= Task brief =
Search the records for lines that contain the word "will". Copy them all.
━━━━━━
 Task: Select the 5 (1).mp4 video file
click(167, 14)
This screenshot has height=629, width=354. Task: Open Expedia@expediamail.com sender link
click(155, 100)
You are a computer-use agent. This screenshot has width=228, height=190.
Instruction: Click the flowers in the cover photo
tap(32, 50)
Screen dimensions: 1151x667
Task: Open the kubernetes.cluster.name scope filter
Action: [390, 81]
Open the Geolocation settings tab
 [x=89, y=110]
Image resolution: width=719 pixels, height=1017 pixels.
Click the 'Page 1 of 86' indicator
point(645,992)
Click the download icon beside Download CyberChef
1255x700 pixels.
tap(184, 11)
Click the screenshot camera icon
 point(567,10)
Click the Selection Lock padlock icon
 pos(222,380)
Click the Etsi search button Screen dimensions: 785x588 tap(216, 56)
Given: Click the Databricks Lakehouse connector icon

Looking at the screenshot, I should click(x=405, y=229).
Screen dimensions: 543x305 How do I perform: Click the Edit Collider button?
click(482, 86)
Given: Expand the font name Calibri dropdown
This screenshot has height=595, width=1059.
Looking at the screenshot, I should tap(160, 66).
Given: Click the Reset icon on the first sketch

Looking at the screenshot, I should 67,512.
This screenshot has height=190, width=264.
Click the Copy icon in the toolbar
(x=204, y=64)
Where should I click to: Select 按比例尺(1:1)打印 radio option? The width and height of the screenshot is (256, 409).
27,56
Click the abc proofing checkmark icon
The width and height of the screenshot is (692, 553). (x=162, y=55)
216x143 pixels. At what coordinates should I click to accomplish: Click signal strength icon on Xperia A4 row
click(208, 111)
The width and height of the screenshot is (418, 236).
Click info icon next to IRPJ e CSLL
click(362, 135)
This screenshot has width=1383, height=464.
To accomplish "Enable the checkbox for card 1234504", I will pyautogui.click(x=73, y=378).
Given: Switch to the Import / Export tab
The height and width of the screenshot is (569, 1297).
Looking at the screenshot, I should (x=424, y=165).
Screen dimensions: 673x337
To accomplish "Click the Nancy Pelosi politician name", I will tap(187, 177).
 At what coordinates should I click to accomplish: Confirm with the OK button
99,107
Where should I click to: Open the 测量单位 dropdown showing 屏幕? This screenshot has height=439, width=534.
━━━━━━
= Task solution =
To accomplish "Enable the checkbox for card 1234504", I will pyautogui.click(x=73, y=378).
To accomplish "Click the Nancy Pelosi politician name", I will tap(187, 177).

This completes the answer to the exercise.